El segundo elemento dice relación con la forma en que los partidos políticos que proponen el Rechazo enfrentaron la propuesta de proceso constitucional del gobierno de Michelle Bachelet, es decir, con cerrada hostilidad. Fueron tan contrarios a impulsar esa propuesta, que un exvocero del segundo mandato de la expresidenta Bachelet confesó recientemente en una entrevista que en esa época él no podía usar la expresión “nueva Constitución” públicamente para no molestar a los partidos opositores que hoy piden rechazar para reformar. Así de abiertos estaban al cambio. Apenas asumió el segundo gobierno de Sebastián Piñera, el trabajo avanzado por ese proceso constituyente fue llevado a bodega y la crisis democrática que se anunciaba, según diversos estudios y expertos, fue enfrentada frenando cualquier aspiración de reforma. No es necesario recordar cuál fue el resultado de esa decisión de inmovilidad altamente ideológica. Estos antecedentes desembocan en el tercer elemento ignorado por la franja que apela a las emociones de origen: la campaña del Rechazo no deja claridad sobre la forma en que, una vez descartada la propuesta actual, se iniciará un nuevo proceso impregnado de ese amor que tanto echan en falta. Las señales hasta el momento son ambiguas y contradictorias sobre la forma que tomaría el proceso si triunfa la opción Rechazo, y todo vuelve al Congreso actual: hay sectores que adhieren a la opción Rechazo que se resisten a una nueva Convención, a la paridad de género y aun más a los escaños reservados para pueblos originarios; otros ya relativizan el fin del Estado subsidiario que propone el corazón del texto que se plebiscita en septiembre y un sector -importante en votos en la conformación del Parlamento- sigue fiel a la Constitución de 1980, y consideran a sus críticos enemigos que no merecen la más mínima consideración. Por otra parte, la campaña del Rechazo elude un planteamiento explícito sobre cuáles son los puntos específicos que desdeña o que deberían modificarse. El eje de su campaña es sugerir que la propuesta fue redactada de un modo inconveniente del que se debe sospechar. En el caso de fracasar la aprobación de la propuesta constitucional no está claro que el paso siguiente asegure la emoción prístina y luminosa que la campaña audiovisual de la opción Rechazo extraña.

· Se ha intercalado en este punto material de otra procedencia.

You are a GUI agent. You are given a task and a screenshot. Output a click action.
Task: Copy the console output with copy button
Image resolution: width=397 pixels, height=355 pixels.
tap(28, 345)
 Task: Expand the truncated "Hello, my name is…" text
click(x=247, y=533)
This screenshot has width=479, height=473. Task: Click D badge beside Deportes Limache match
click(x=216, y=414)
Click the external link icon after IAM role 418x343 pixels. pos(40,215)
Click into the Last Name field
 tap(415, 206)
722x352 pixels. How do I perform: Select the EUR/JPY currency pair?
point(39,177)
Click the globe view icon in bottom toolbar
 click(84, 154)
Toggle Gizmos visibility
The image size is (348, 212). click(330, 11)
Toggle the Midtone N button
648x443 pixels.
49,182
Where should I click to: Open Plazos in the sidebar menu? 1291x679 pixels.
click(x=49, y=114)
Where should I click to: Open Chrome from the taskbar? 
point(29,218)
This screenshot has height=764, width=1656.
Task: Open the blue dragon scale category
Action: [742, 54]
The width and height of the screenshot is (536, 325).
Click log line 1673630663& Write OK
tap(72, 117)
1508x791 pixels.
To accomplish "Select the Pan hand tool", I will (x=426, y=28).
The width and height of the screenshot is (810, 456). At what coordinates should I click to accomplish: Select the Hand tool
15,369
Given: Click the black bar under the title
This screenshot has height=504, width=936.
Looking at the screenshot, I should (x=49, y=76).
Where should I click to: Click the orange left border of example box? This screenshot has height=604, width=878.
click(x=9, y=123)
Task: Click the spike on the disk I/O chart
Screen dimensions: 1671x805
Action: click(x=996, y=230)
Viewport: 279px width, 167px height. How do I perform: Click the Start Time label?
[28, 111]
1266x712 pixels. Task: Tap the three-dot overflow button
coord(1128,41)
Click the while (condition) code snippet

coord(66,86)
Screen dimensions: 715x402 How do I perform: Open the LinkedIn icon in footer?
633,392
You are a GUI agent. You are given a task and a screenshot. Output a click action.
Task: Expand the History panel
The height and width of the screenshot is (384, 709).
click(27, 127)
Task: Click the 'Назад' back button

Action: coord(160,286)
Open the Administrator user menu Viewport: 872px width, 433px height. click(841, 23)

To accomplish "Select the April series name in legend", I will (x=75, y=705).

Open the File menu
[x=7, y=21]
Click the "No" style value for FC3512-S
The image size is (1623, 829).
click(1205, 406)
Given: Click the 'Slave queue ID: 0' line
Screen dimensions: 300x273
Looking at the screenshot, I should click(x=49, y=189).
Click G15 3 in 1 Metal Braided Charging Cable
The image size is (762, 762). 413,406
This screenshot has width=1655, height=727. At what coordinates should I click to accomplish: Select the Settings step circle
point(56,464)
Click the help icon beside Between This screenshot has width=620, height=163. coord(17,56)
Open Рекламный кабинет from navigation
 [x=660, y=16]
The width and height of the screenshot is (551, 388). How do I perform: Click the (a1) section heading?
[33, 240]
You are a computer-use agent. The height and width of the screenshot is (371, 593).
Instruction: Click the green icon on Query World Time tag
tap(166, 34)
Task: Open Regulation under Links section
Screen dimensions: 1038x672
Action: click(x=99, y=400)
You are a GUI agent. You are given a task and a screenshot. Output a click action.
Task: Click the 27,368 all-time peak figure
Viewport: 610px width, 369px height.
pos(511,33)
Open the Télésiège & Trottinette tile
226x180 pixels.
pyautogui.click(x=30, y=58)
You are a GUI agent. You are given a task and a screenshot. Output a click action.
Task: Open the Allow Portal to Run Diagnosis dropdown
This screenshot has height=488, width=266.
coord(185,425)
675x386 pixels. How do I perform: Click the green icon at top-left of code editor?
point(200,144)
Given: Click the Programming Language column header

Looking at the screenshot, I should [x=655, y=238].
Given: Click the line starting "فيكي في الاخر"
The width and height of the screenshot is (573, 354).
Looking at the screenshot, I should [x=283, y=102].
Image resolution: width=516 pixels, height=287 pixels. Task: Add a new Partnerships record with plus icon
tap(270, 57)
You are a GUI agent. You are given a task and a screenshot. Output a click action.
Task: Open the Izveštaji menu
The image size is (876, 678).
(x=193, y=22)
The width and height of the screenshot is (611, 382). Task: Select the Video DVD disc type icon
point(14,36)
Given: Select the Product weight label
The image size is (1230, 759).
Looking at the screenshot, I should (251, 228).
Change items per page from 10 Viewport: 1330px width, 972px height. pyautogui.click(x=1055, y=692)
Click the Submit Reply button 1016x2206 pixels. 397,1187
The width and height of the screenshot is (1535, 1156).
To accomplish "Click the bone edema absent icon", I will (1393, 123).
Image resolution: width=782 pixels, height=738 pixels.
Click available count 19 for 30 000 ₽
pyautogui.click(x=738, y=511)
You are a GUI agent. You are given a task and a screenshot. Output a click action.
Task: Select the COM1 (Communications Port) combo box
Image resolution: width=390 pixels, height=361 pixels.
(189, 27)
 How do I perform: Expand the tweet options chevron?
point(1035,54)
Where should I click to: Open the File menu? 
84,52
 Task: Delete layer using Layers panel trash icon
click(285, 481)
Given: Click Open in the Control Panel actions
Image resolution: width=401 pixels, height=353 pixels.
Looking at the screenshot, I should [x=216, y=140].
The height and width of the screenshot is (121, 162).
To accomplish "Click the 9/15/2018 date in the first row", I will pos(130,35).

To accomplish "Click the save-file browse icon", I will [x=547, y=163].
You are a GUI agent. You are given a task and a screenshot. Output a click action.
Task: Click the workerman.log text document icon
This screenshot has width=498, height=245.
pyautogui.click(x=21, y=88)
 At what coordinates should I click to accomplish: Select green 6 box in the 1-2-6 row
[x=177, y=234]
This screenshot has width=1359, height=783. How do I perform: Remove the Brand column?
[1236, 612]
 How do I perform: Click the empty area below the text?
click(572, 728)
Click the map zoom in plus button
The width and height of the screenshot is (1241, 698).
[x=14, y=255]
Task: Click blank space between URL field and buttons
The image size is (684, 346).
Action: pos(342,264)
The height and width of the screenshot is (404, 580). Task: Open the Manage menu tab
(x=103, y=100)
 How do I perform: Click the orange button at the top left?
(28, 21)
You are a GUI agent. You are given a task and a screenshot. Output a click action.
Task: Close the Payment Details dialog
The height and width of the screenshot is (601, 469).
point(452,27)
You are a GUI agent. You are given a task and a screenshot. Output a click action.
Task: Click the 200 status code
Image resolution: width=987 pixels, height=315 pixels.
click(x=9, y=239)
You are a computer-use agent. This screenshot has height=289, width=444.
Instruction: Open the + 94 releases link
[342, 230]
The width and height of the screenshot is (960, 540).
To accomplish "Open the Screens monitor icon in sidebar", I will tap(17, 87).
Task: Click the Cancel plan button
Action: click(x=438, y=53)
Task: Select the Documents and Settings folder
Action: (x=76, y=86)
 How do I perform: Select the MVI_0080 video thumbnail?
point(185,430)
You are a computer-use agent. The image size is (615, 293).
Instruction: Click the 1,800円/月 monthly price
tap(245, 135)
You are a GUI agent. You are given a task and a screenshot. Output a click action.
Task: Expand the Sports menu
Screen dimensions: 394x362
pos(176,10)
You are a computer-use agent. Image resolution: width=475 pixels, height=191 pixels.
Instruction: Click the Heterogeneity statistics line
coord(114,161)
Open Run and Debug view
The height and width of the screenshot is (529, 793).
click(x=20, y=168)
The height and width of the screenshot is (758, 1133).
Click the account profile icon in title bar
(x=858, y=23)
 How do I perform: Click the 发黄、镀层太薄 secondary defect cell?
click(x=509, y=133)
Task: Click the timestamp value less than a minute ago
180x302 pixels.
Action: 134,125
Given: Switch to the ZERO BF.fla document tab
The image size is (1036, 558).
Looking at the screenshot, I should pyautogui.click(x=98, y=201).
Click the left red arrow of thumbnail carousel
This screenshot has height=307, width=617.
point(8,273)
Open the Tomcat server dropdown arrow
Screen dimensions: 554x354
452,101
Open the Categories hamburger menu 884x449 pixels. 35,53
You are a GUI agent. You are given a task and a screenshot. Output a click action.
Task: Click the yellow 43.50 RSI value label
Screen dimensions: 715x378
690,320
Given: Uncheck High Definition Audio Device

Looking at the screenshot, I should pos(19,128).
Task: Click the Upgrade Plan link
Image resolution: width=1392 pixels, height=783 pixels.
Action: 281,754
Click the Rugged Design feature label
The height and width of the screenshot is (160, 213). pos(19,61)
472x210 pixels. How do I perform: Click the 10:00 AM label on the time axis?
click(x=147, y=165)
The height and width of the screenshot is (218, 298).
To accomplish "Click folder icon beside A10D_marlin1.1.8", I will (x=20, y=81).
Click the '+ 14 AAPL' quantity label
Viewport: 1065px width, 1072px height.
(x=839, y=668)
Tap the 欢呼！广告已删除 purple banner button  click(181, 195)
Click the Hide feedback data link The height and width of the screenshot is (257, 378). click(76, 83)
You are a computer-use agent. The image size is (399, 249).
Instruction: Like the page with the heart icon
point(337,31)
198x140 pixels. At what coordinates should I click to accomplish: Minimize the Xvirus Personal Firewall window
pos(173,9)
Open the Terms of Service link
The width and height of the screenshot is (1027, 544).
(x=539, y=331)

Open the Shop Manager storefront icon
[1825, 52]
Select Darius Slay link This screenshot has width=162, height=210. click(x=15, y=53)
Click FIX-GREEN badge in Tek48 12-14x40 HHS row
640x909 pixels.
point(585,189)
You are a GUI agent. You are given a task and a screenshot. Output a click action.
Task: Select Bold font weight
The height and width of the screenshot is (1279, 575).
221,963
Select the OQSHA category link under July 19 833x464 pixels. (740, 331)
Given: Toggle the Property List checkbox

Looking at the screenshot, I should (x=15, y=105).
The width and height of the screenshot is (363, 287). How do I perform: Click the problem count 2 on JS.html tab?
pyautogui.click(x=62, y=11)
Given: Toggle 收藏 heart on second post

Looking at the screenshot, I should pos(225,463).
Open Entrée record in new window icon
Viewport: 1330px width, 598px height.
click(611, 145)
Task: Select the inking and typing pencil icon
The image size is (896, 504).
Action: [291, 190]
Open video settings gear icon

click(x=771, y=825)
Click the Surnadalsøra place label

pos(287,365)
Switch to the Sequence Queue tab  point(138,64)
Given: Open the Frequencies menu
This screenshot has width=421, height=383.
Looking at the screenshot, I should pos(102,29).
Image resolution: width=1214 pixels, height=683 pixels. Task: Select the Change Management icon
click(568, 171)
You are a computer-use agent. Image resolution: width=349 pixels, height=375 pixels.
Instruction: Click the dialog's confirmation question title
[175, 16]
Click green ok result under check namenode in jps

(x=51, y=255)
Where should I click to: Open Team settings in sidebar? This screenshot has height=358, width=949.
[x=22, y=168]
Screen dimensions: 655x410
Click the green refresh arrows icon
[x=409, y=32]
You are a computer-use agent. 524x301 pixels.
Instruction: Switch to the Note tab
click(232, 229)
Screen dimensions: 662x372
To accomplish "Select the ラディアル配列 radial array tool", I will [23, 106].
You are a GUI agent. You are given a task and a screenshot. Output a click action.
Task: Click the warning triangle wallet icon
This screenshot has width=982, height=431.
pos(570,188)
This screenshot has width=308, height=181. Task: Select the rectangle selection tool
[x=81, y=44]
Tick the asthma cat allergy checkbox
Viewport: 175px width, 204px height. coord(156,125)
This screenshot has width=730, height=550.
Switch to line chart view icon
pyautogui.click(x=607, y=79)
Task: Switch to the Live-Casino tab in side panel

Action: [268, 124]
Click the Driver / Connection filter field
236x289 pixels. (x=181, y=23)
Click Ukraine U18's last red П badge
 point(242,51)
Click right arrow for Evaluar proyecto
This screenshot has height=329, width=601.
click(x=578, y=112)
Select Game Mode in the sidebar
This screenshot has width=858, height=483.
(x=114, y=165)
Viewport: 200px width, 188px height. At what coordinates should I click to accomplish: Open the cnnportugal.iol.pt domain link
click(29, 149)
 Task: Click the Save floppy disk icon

La apelación amorosa de la campaña del Rechazo no es otra cosa que un disfraz que disimula la habitual estrategia del miedo en estos casos. Como ya ha ocurrido tantas veces, la campaña contraria a la propuesta no informa ni analiza, no argumenta, no plantea un futuro, no rinde cuentas ni asume responsabilidades, sólo se consume en la individualidad de los soliloquios de personas que se duchan -una curiosa propuesta escénica- mientras padecen un pánico insoportable a los otros, un terror pavoroso al disenso, una angustia que se vive en soledad, silencio y desinformación. Es, finalmente, la proyección del miedo de quienes hasta ahora han tenido tanto poder a tener que ceder un poco de ese poder para asegurar la convivencia rota durante una crisis gestionada por la necedad de un gobierno indolente. La campaña del Rechazo es un paseo por los dominios del temor, una emoción que finalmente es el síntoma más evidente del profundo recelo que persiste en ciertos círculos a convivir en una democracia en donde el dinero no pueda doblarle la mano tan fácilmente a los votos.